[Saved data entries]
___

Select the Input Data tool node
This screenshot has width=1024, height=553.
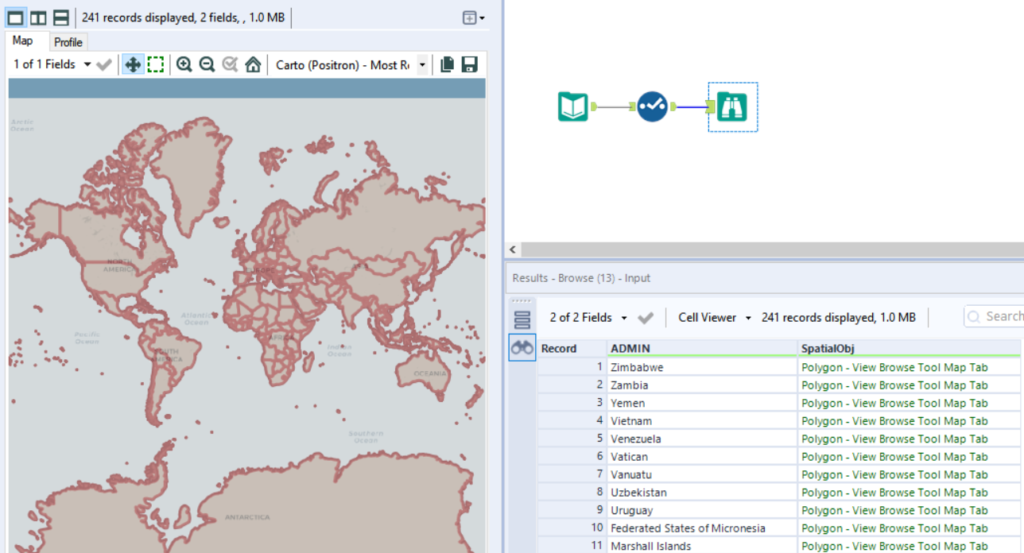click(573, 106)
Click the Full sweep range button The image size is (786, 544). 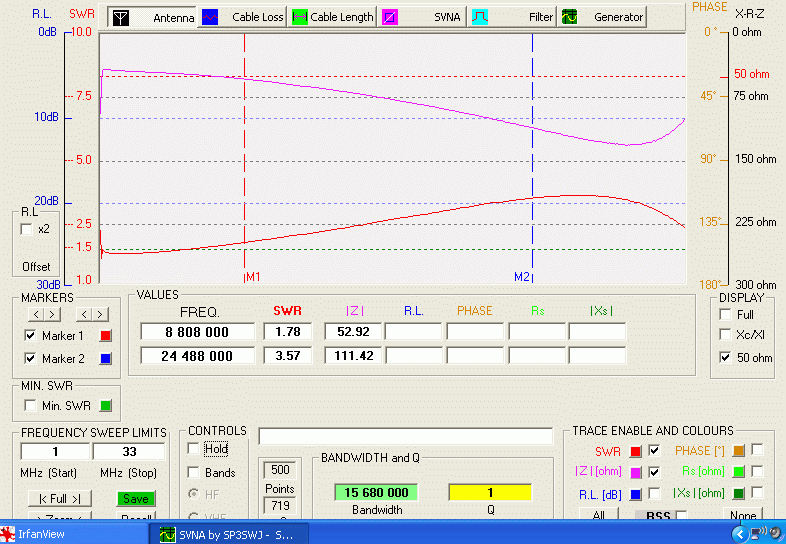pos(58,498)
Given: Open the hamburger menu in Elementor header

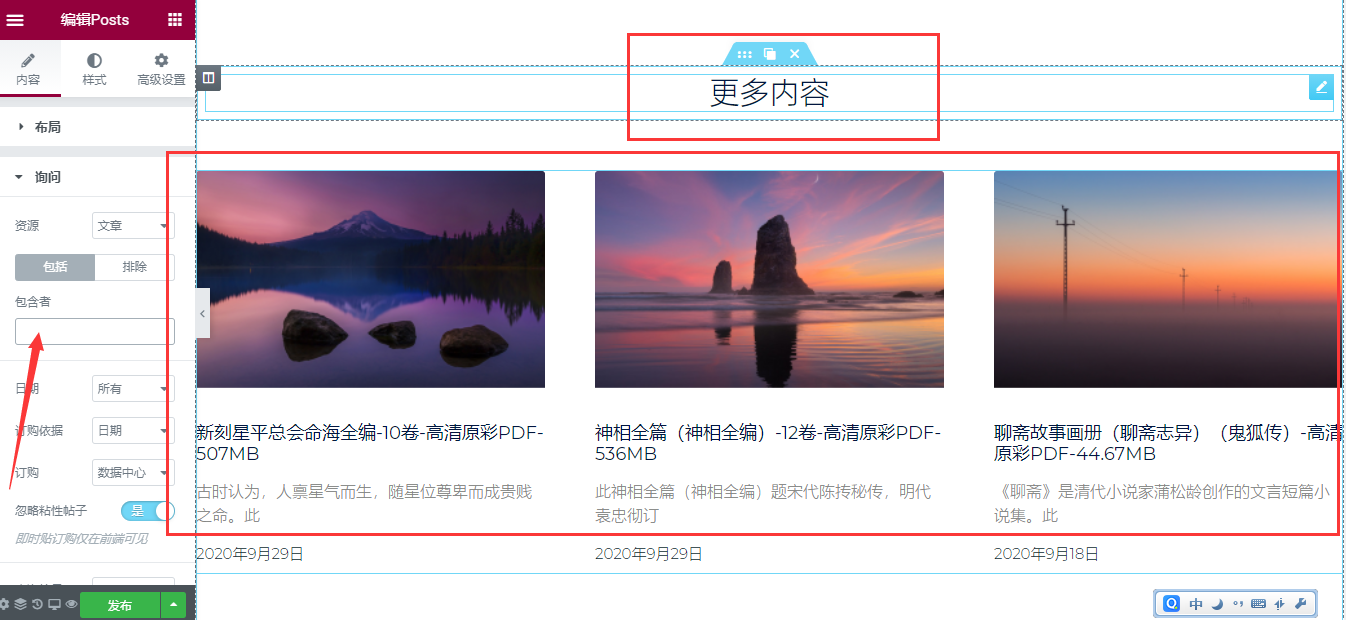Looking at the screenshot, I should 15,20.
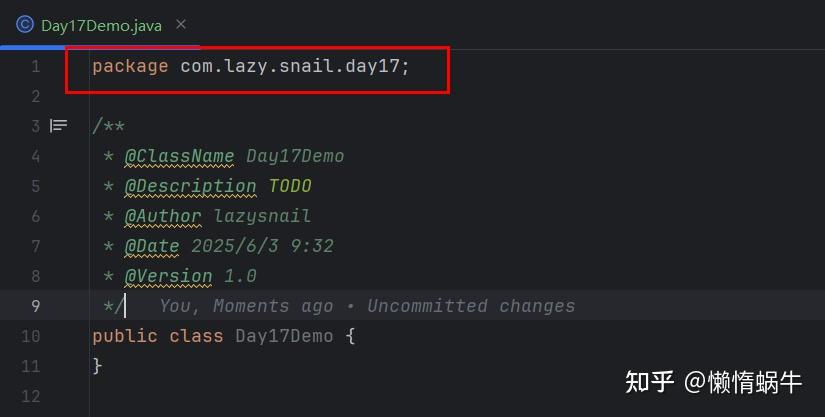825x417 pixels.
Task: Click the class icon on the Day17Demo.java tab
Action: [x=24, y=25]
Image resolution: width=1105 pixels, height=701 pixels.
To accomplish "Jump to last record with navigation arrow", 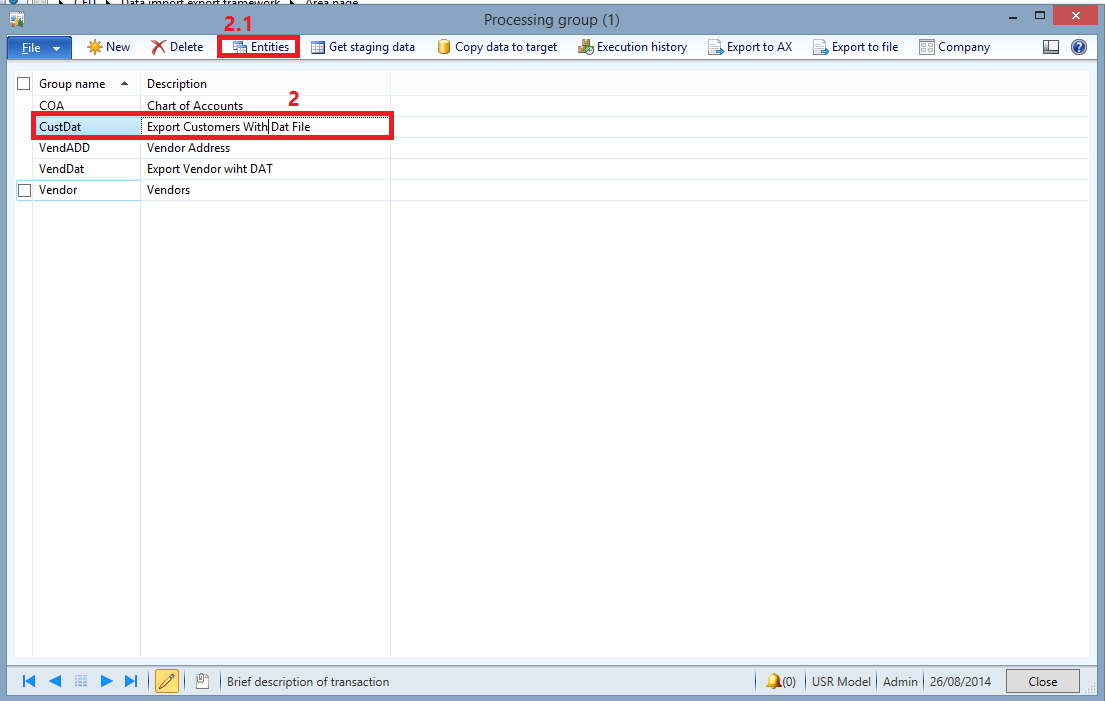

___

*Assignment*
Before duplicating, set the pictures aside; then output exactly the lines from the one with "Given: Open the" through the end of the records, and only those.

*Final answer*
Given: Open the hamburger menu in Elementor header

Looking at the screenshot, I should 15,20.
825x417 pixels.
Task: Click the class icon on the Day17Demo.java tab
Action: [x=24, y=25]
Image resolution: width=1105 pixels, height=701 pixels.
To accomplish "Jump to last record with navigation arrow", 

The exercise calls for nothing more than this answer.